* [WHAT THIS TASK INVOLVES] Take the records below and print them verbatim up to and including the line that carries "Task: Click the 日期 column header".

* [EXERCISE DATA]
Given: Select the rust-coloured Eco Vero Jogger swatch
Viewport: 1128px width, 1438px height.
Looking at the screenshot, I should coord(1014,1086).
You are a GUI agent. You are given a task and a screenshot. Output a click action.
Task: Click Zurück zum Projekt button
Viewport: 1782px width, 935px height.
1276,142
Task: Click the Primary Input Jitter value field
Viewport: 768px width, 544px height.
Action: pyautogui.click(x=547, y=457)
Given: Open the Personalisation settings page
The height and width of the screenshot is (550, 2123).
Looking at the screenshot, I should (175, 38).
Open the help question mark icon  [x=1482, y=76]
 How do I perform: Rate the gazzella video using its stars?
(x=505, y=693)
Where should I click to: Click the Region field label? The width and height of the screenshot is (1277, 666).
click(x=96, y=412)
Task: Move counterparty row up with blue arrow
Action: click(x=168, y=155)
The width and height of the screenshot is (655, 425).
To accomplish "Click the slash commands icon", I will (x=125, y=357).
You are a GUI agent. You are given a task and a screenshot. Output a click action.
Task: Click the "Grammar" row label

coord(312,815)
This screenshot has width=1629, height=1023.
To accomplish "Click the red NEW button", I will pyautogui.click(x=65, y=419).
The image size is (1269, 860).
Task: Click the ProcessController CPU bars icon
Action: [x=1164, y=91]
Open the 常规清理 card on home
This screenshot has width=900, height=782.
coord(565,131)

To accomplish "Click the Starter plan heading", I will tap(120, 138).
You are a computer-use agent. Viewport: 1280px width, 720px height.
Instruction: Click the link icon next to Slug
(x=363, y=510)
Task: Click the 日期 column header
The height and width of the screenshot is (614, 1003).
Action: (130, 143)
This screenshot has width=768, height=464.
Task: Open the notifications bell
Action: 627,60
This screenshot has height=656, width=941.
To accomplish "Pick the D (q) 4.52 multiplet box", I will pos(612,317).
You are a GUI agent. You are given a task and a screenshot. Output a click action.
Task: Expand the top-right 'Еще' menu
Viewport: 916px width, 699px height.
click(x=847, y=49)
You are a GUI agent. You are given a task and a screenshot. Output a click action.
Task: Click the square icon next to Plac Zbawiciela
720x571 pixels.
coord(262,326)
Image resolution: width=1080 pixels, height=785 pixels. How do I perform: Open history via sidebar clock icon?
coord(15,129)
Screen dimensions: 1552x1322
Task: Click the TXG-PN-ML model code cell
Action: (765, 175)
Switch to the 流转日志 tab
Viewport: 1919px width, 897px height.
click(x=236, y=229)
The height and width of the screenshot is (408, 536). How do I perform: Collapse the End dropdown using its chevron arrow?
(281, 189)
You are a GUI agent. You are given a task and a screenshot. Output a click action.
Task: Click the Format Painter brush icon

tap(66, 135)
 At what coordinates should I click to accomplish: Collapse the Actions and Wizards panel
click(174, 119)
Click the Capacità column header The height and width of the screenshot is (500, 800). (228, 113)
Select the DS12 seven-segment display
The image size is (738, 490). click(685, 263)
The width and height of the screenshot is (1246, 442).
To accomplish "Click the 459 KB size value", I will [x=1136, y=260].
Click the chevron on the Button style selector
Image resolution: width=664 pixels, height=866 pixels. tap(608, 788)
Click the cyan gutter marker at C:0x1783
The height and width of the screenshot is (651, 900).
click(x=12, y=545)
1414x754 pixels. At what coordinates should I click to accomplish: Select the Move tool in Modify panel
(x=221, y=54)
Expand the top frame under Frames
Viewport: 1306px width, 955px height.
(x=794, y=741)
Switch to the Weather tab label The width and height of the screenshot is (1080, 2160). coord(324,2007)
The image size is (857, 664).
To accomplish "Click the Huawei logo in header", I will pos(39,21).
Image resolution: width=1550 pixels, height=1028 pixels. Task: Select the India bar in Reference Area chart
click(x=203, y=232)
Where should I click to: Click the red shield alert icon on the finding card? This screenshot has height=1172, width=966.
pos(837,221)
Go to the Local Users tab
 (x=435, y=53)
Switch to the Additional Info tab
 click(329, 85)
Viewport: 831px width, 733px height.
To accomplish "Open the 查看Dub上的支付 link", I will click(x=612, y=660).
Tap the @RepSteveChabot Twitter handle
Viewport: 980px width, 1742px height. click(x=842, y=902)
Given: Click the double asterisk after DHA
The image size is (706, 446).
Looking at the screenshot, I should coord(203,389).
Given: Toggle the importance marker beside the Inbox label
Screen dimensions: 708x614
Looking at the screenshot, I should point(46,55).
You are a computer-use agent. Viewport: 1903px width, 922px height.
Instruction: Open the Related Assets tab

* [EXPECTED ANSWER]
Given: Select the rust-coloured Eco Vero Jogger swatch
Viewport: 1128px width, 1438px height.
Looking at the screenshot, I should coord(1014,1086).
You are a GUI agent. You are given a task and a screenshot. Output a click action.
Task: Click Zurück zum Projekt button
Viewport: 1782px width, 935px height.
1276,142
Task: Click the Primary Input Jitter value field
Viewport: 768px width, 544px height.
Action: pyautogui.click(x=547, y=457)
Given: Open the Personalisation settings page
The height and width of the screenshot is (550, 2123).
Looking at the screenshot, I should (175, 38).
Open the help question mark icon  [x=1482, y=76]
 How do I perform: Rate the gazzella video using its stars?
(x=505, y=693)
Where should I click to: Click the Region field label? The width and height of the screenshot is (1277, 666).
click(x=96, y=412)
Task: Move counterparty row up with blue arrow
Action: click(x=168, y=155)
The width and height of the screenshot is (655, 425).
To accomplish "Click the slash commands icon", I will (x=125, y=357).
You are a GUI agent. You are given a task and a screenshot. Output a click action.
Task: Click the "Grammar" row label

coord(312,815)
This screenshot has width=1629, height=1023.
To accomplish "Click the red NEW button", I will pyautogui.click(x=65, y=419).
The image size is (1269, 860).
Task: Click the ProcessController CPU bars icon
Action: [x=1164, y=91]
Open the 常规清理 card on home
This screenshot has width=900, height=782.
coord(565,131)

To accomplish "Click the Starter plan heading", I will tap(120, 138).
You are a computer-use agent. Viewport: 1280px width, 720px height.
Instruction: Click the link icon next to Slug
(x=363, y=510)
Task: Click the 日期 column header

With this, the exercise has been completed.